At the same time, a better Lafferty is here at work and simmering. Albert is a being who lacks crucial information, like someone about to get rolled, someone who is, as it were, unaware that Adam had three brothers. He does not understand that his own fall—the result of his crew’s recognition that he is a loser in terms of executive fiction—has a counterpart. What undoes him is that he never learns the real secret of Earth: Earth is a planet that has passed through the Fall.
Lafferty just does not push this hard enough. Later, he will understand its significance for his project and make it his strength:
But the theme of the Fall in the deep past is implicit in most of the central works of science fiction and in virtually all of the fringe works. It is the breath of life of High Fantasy. It is the ‘memory of Magic’ behind all sword-and-sorcery. The idea of a humanity both taller and deeper and more inclusive than now, of the time when animals were somehow contained in mankind, is echoed in the Tarzan stories, in the Planet-of-the-Apes pieces, in the Island-of-Doctor-Moreau pastiches. The idea of humanity still containing a spirit world, a supernatural world as well as a preternatural world, a ghostly as well as a poltergeistly world, is the theme of all the Tales-of-the-Uncanny-and-Supernatural, or all Tales-of-the-Mysterious-and-Macabre, of all Great-Tales-of-Terror-and-the-Unearthly, of all Weird Tales, of all Great-Ghost-Stories-of-the-Gas-Light-Era.
Despite being built on the idea of the Fall, there is no depth. Everyone Albert meets is a total amnesiac and a user, with one exception—Pete the Python, who has a dim awareness of what has happened and a principled malice.
“Snakes always have bad consciences. We have forgotten the crime, but we remember the guilt.”
It is a story that makes me want to say poor Pete the python, not poor Albert, because Pete never gets the respect he deserves. Pete is wholly external to Albert, and Albert has no idea what Pete is. Albert is put into the cage with Pete, which, of course, is the iconographic inset of the story: Albert is trapped in a world where spiritual consequences are being worked out, snake and man, both outside the Garden. Instead, Albert places a curse on “The Weirdest World” itself, space ineptitude to the end, not knowing that Genesis 3 was the problem all along.
To anyone who wants a more interesting Lafferty, I would say: Remember Pete. We will meet him again in fuller form in Arrive at Easterwine (1971), where he appears as Snake inside Epiktistes. Then it becomes clear that Pete's presence in “The Weirdest World” is not just a throwaway joke but a theme that matters and the most important and generative aspect of the story. It survives the genre constraints.

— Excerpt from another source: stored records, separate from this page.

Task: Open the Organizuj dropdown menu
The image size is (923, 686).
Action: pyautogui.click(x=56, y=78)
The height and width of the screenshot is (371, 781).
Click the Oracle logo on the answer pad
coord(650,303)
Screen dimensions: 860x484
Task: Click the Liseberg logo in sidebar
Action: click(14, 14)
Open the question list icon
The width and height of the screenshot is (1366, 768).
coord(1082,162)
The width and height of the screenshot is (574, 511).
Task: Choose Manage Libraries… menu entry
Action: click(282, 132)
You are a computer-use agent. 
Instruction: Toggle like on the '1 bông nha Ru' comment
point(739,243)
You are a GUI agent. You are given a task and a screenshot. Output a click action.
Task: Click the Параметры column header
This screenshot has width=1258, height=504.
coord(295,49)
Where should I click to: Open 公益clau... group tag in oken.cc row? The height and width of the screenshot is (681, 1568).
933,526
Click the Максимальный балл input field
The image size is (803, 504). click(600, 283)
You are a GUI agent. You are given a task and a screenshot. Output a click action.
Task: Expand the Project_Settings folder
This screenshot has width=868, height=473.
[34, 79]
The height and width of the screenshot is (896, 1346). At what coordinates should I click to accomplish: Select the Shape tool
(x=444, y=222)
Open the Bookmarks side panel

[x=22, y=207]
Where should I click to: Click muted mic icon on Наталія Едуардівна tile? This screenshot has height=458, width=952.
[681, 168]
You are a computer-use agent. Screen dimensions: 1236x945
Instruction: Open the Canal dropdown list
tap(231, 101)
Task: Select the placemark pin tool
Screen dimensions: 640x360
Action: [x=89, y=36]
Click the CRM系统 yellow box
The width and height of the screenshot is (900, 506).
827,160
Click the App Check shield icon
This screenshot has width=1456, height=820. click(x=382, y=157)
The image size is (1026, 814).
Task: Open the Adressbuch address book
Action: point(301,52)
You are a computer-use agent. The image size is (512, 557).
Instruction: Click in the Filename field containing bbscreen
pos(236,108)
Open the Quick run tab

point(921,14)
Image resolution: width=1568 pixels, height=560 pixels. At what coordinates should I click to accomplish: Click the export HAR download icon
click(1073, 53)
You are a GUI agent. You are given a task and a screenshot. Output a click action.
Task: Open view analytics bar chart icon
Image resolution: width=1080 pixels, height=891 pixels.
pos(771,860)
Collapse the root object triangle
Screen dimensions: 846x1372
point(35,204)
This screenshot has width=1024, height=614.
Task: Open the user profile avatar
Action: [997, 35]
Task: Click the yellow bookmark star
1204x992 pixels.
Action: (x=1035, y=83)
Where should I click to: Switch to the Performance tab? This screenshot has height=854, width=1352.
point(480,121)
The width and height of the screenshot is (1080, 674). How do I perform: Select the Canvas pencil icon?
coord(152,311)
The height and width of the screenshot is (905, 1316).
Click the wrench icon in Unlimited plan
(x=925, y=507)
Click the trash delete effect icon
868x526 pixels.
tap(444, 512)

I'll wrap up by saying that “The Weirdest World” clearly wants to be Swiftian in its judgment of humanity, and it also wants to be cute. Lafferty wants it both ways, and so the ending falls short. What should be a punch on the jaw is a pat on the face. Then again, being too critical of this story, as I said, is kicking the puppy. For all that it is a minor Lafferty classic, it reminds me that the Lafferty most people know and most love is not quite my Lafferty. This is the Lafferty equivalent of Friz Freleng when one wants Chuck Jones. I prefer Lafferty when he has a freer relation to market discipline, when he learns to balance his Catholic fury with his sense of humor, and when his stories are intellectually strange, morally intense, spiritually violent, formally inventive, and just as funny. This is Lafferty imagining what SF could look like with his voice, but not quite speaking in it.